━━━━━ AVAILABLE DATA

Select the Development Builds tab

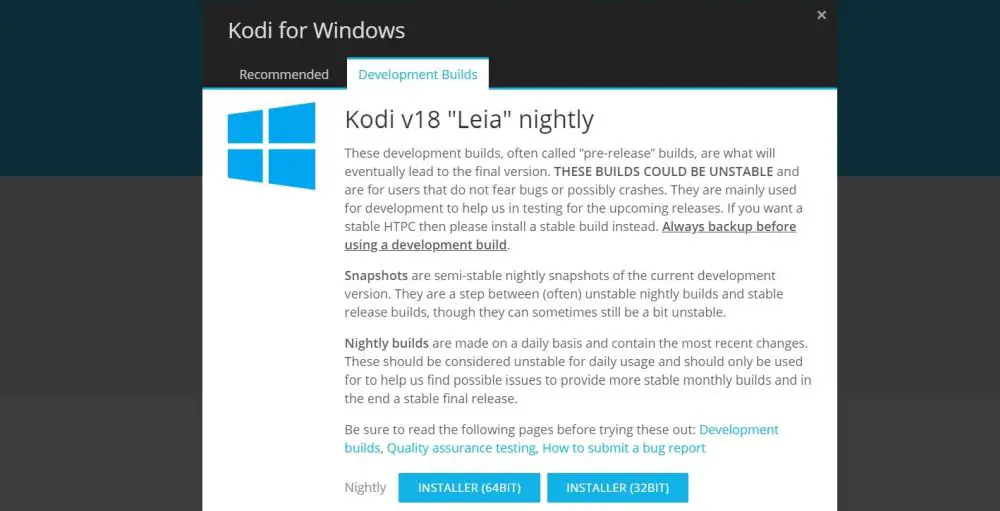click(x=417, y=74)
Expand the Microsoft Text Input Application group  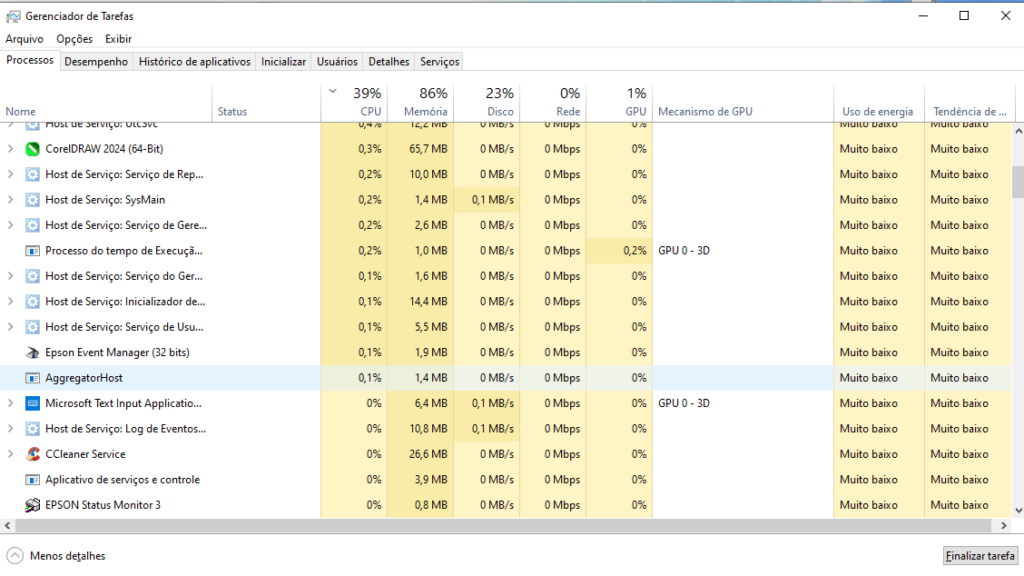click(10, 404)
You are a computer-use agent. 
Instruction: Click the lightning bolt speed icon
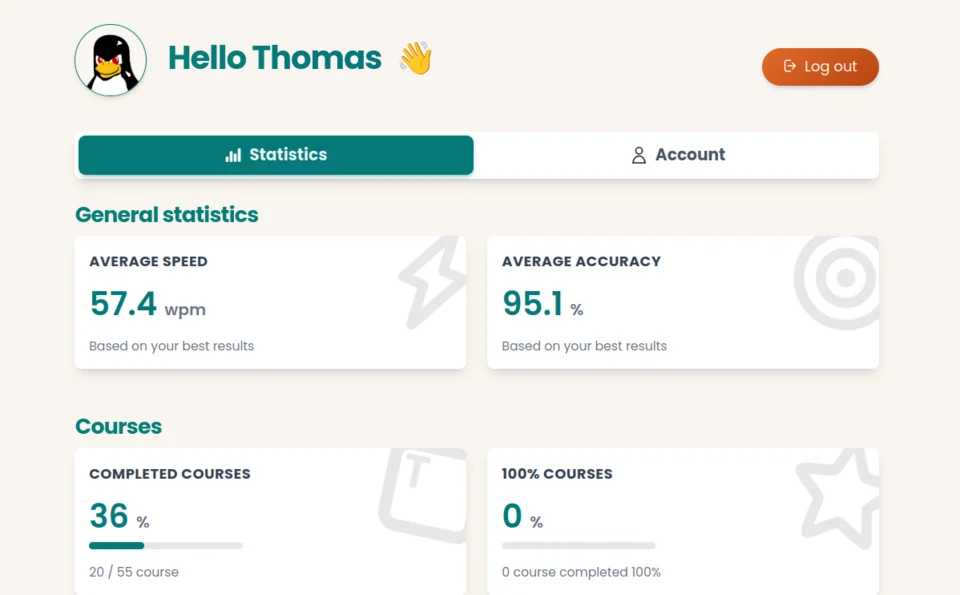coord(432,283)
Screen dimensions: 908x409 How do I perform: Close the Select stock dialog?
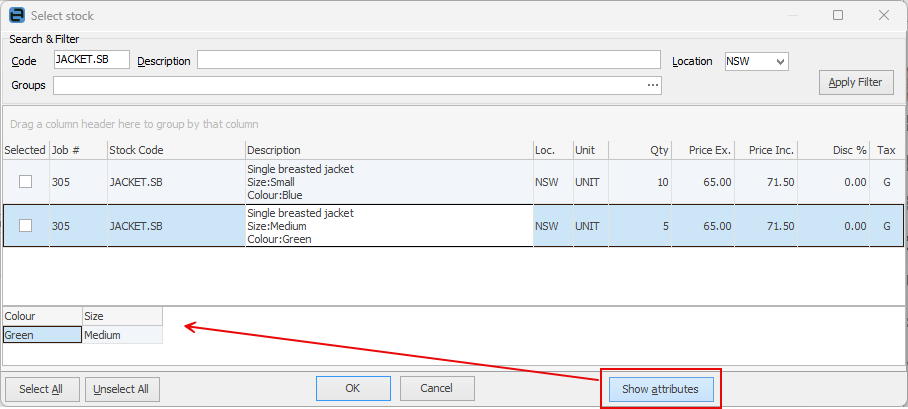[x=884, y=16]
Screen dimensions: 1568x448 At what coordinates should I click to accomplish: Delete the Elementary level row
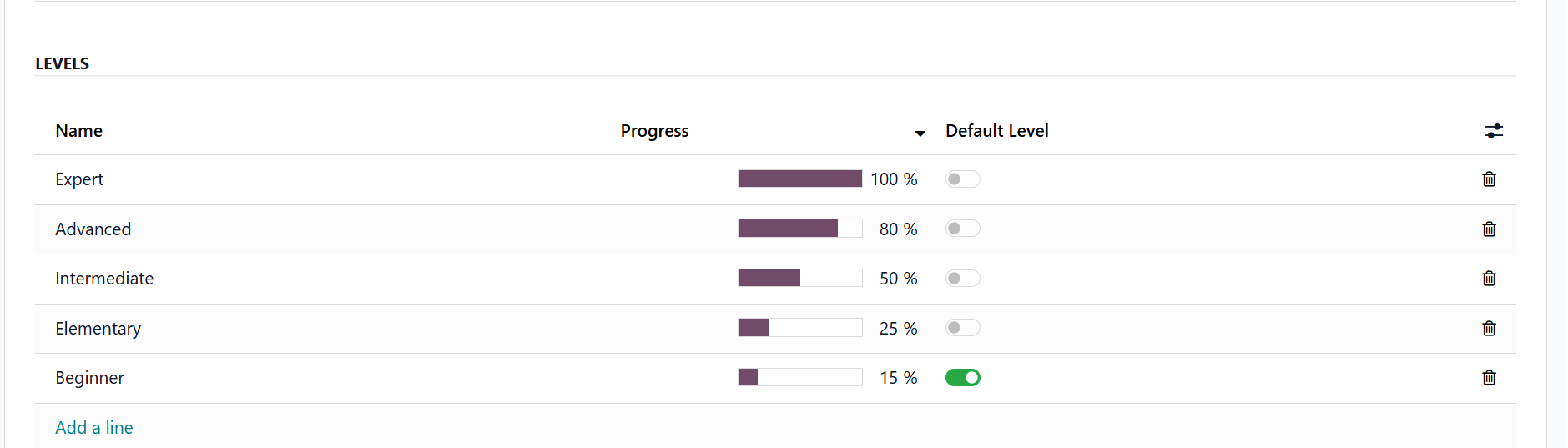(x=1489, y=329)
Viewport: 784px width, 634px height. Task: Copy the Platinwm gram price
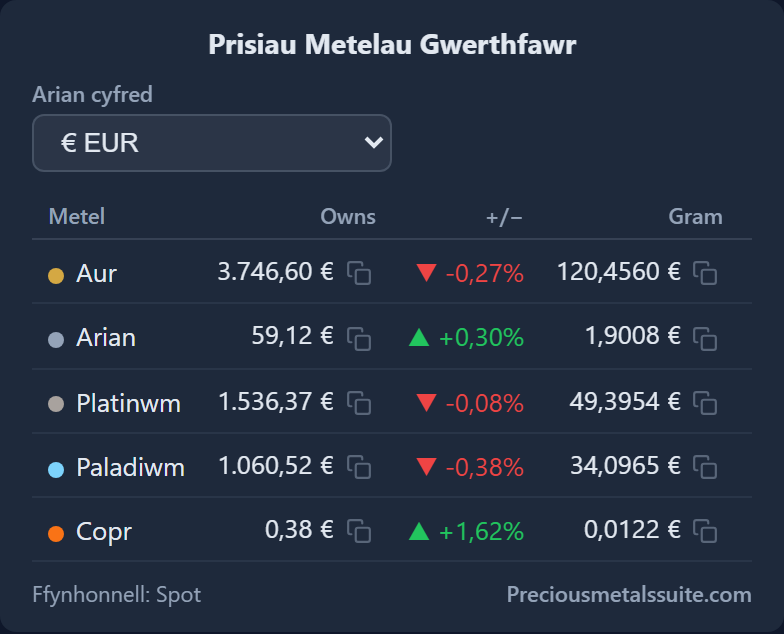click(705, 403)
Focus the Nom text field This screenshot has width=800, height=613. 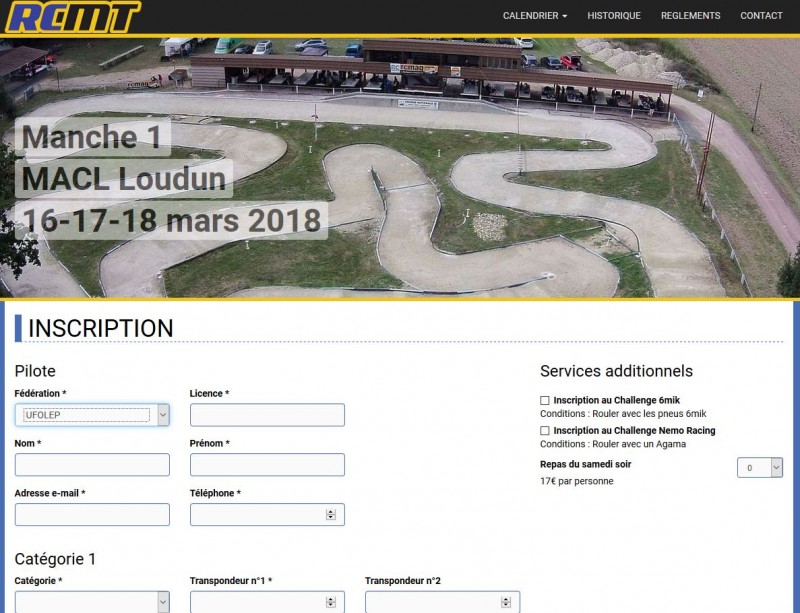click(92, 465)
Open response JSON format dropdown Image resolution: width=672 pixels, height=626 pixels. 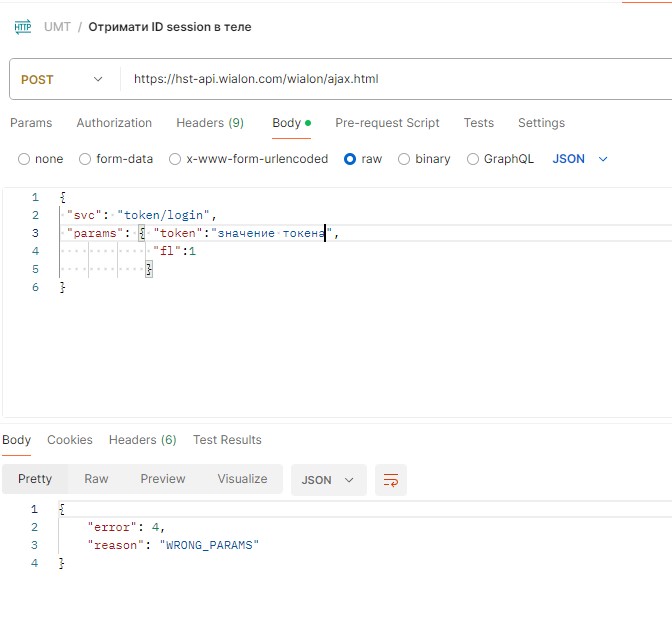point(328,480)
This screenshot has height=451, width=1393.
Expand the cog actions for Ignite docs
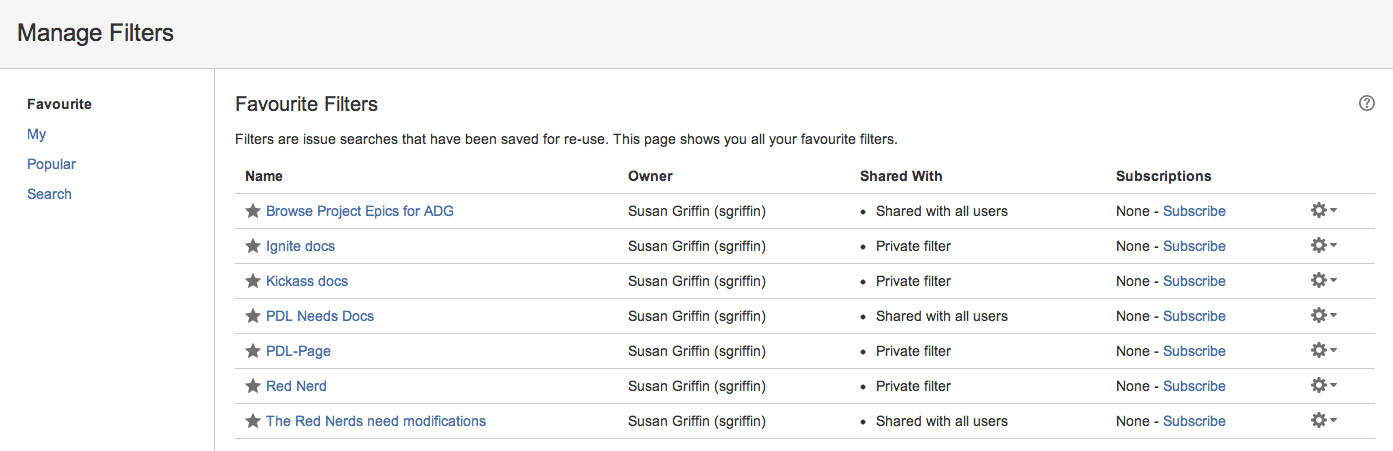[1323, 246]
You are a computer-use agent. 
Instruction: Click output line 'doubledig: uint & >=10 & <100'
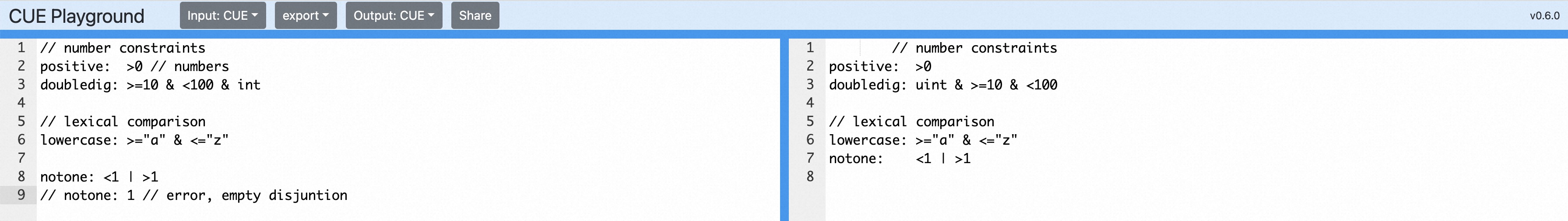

━━━━━━━━━━

**EXERCISE INSTRUCTIONS:** Starting with the line that contains "This screenshot has height=451, width=1393.", give the lines again exactly as they appear through the last line of the data, pictures excluded.

**EXERCISE RESULT:**
This screenshot has height=451, width=1393.
Expand the cog actions for Ignite docs
[1323, 246]
You are a computer-use agent. 
Instruction: Click output line 'doubledig: uint & >=10 & <100'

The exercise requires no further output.